Anglican Cookies for the Feast of the Nativity, Rite I: A Recipe

I don't know about you, but at this point in Advent, my 'ticklebox' falls into disrepair and needs a little tinkering to get it back into good working order.

My friend, Michael Harnois, sent this to me earlier today, and it seemed to be just what Santa ordered.

I learned from my friend, Ann Fontaine, later in the morning, that it actually appeared yesterday over at the Commonweal website.

The author remains unknown or anonymous, which probably means it was a woman.

Never mind. I hope you enjoy this recipe as much as I did. If not, stay tuned for "A Cookie Blessing" that was posted at the Commonweal site by one, James Martin, SJ (of course, it had to be a Jesuit!).

Anglican Cookies for the Feast of the Nativity, Rite I: A Recipe

Serves: You and great multitudes


Cream these ingredients, that by their commingling, you may begin to make the dough:
1 chalice of butter, 2/3 chalice of sugar.

In a similar way, when the butter is consubstantial with the sugar, beat in
One egg

Gather these dry ingredients to yourself and combine them, so that you may add them to the dough which you have already begun to make:
2 1/2 chalices sifted all purpose flour, 1/2 tsp. Salt, 1 tsp.
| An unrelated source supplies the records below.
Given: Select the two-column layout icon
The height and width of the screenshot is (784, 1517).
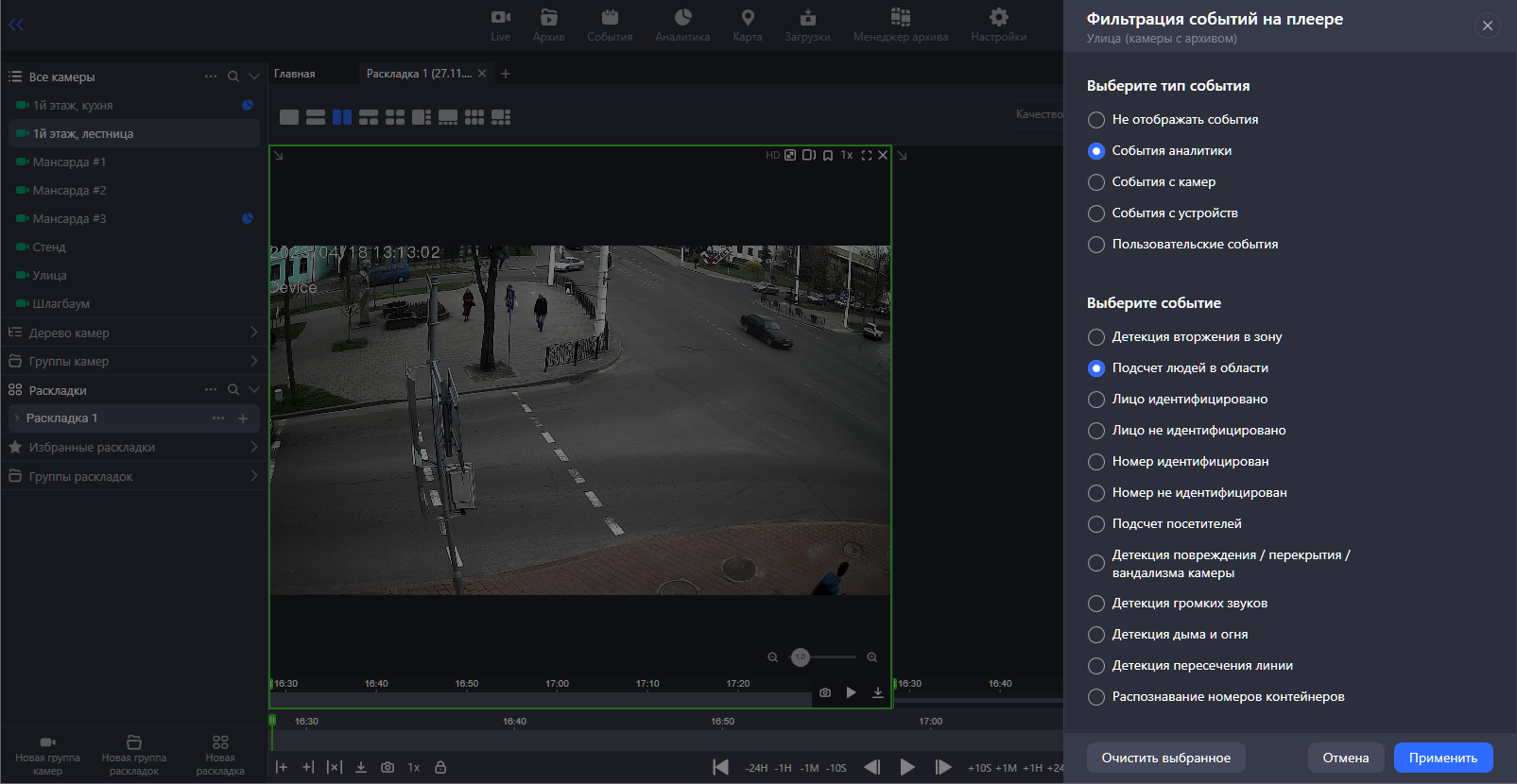Looking at the screenshot, I should 342,117.
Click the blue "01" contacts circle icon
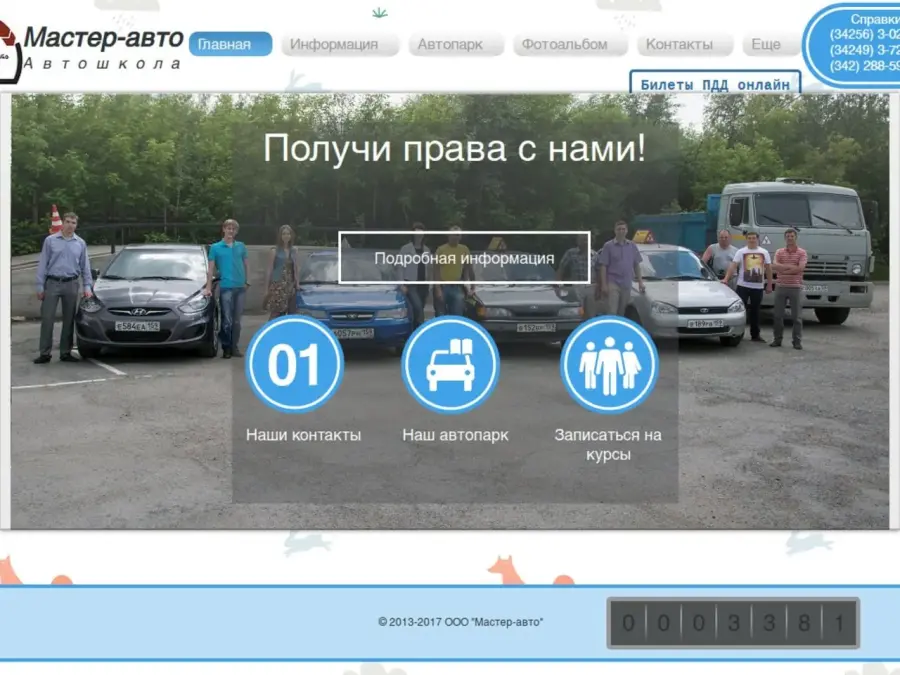The height and width of the screenshot is (675, 900). pyautogui.click(x=295, y=365)
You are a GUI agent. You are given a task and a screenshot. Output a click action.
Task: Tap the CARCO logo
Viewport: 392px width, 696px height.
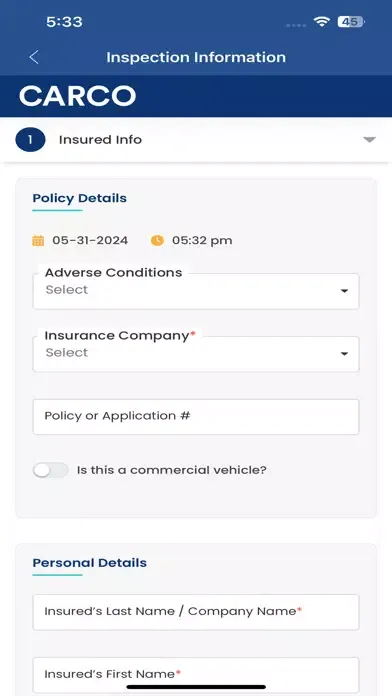78,96
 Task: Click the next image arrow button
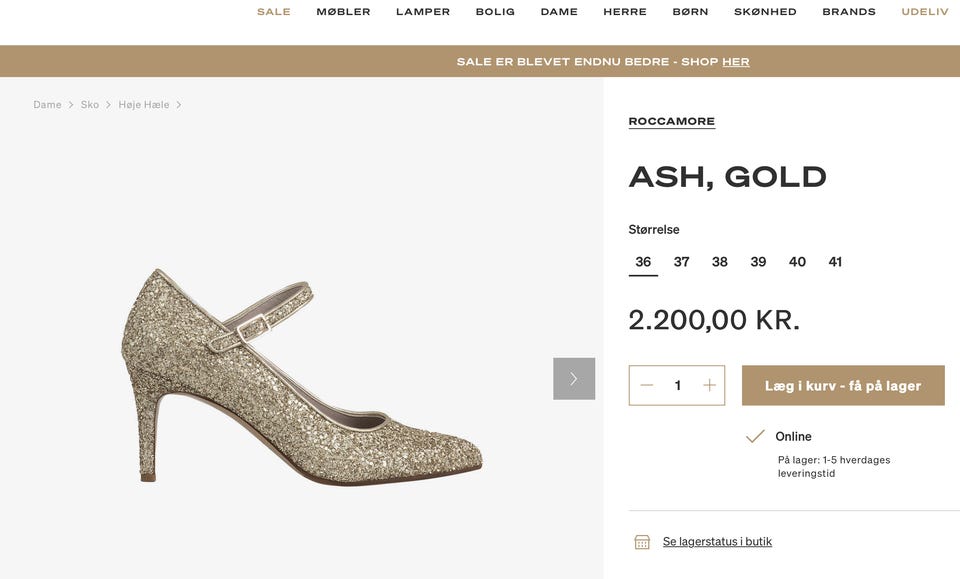pos(574,379)
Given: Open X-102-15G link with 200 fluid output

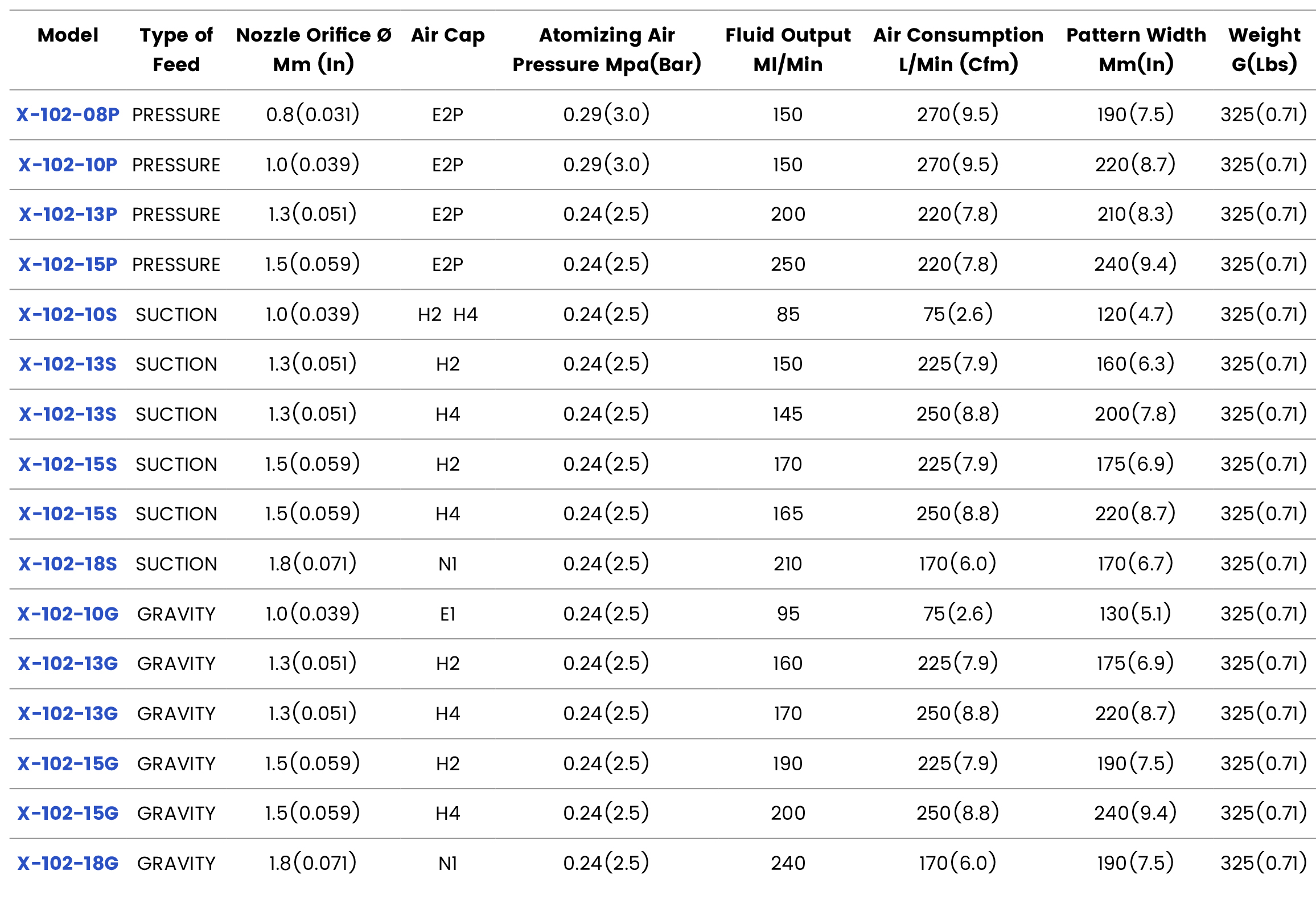Looking at the screenshot, I should (x=68, y=813).
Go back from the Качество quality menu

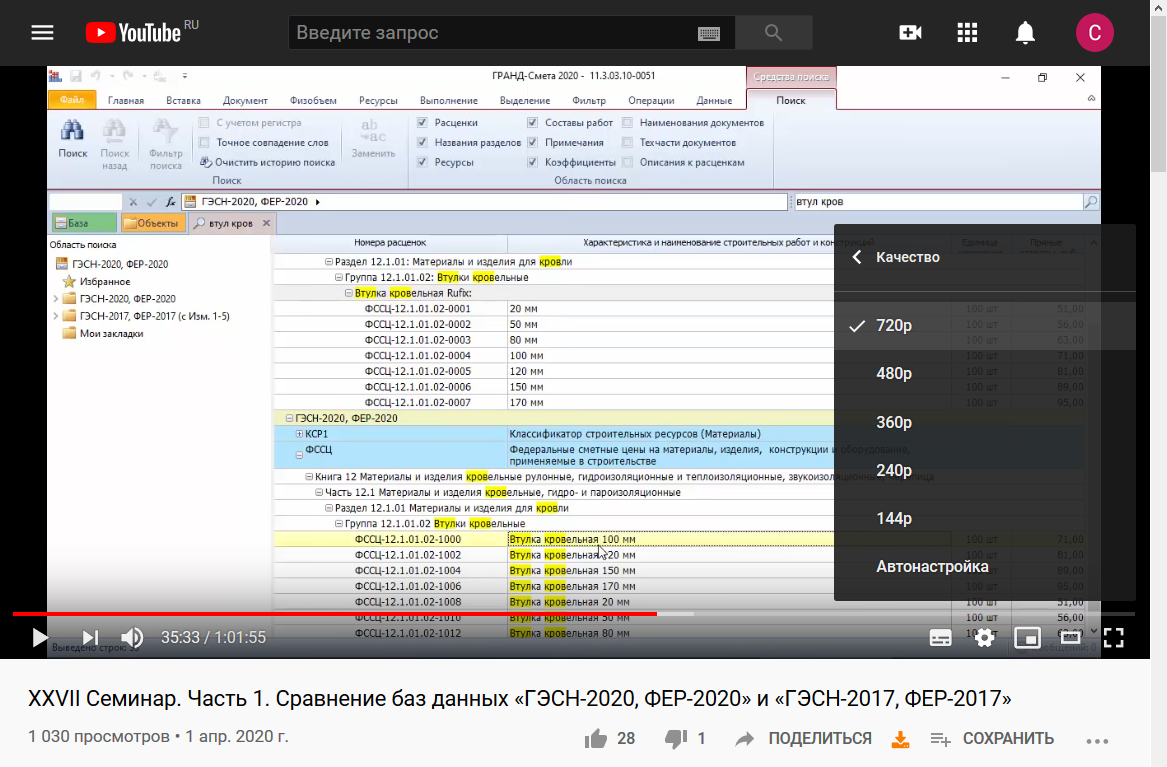(857, 257)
Vanilla

Mix the precious dough with your venerable hands.

Into the refrigerator, graciously place the dough so that it may be chilled for the duration of 3 or 4 hours, before the rolling and cutting of the cookies.
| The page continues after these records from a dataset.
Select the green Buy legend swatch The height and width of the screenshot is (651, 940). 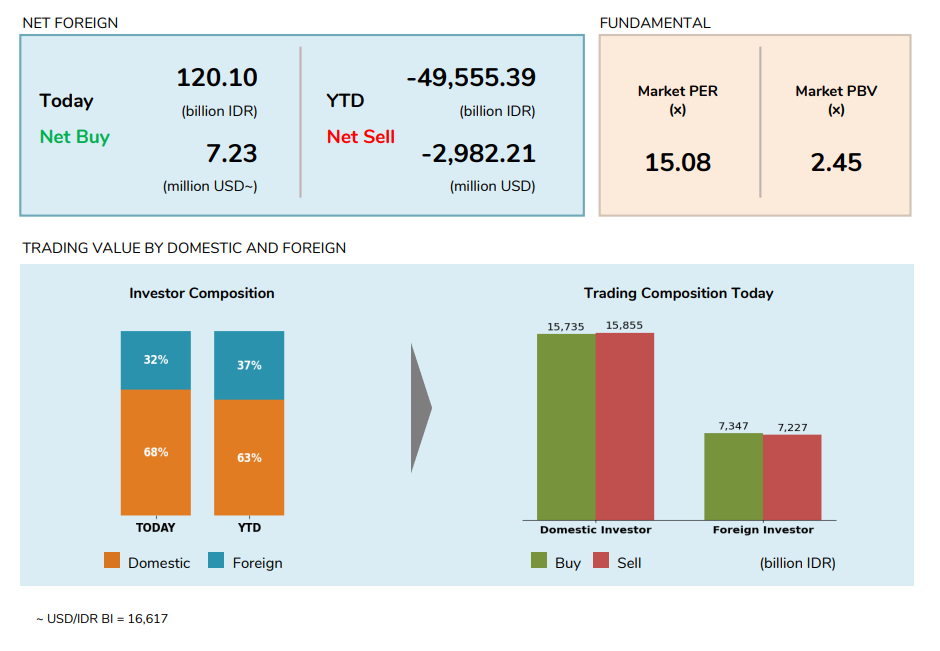tap(539, 561)
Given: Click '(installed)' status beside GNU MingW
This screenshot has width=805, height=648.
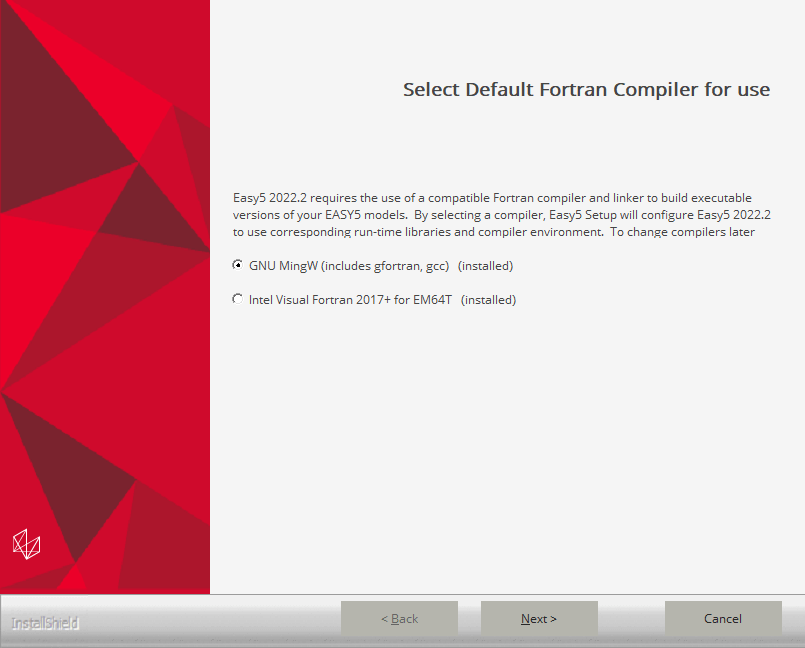Looking at the screenshot, I should tap(485, 266).
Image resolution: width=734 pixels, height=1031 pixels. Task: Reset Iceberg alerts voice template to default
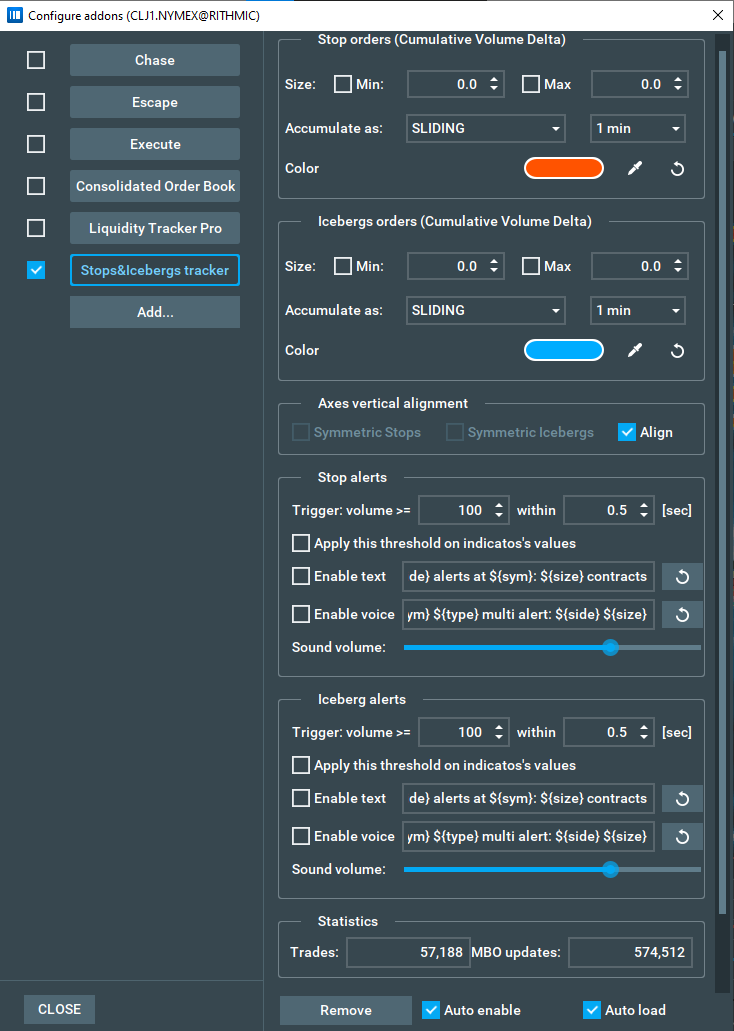682,837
When, in the fullness of time, you are ready to bake these spotless cookies, these delicious cookies, these Christmas cookies, preheat the oven to 350 degrees.

Roll out the dough and take up a cookie cutter or stencil of your choosing, fashion the cookies into pleasing form.

Sprinkle colorful adornments over the cookies like dewfall.

Bake for 8 to 10 minutes, or until the cookies have just begun to manifest the brownness that is vouchsafed to them by the oven’s heat.

May these cookies be found acceptable in your sight, and be borne to a place of refreshment at your table, there to be served with milk or hot chocolate, or with your spirits.

A Blessing Over Cookies:
“O God, who see the cookies that you have graciously deigned to allow us to bake here according to this recipe that you have given us that we may give to others that which you have given to us here, bless, we pray, them, O Lord, that you may allow us to offer them in return to many, as we seek to preveniently nourish these your holy people, we pray, with the ineffable taste of the flour that you have graciously allowed us to refine, O Lord, with the milky milk that milkily issues forth abundantly from the many bovine animals which you have made and from the sweet sugar that sweetly comes from the sweet sugar cane plants which you have created for we your people, who humbly implore your blessings, that all of us may humbly eat of them, in order that you might, O Lord, we humbly beseech you, bless us and them, and, we pray, O Lord, and I forgot what where I was going with this prayer.”
Someone say a quick "Amen" before he starts all over again and the cookies get stale.


Jim said...

For us benighted lay folks, about how much is a chalice? Even though I serve as a sacristan, I am not sure!


Elizabeth Kaeton said...

I'm not sure either but I'm guessing it's the equivalent is a cup, depending on the size of the chalice, of course.

Will J said...

Consubstantiation of the butter and sugar is a heresey. The butter is that which sustains the sugar and in which it lives and moves and has its being.

SCG said...

Amen! This is great.

Elizabeth Kaeton said...

Will J - Ah, I knew there had to be a heresy somewhere in that Anglican cookie recipe.

Elizabeth Kaeton said...

SCG - I know. I love it.

siryoz0 said...

I am definitely sure that kids will love this kind of cookies. Since it is colorful and the design is also attractive. Thanks! Keep posting.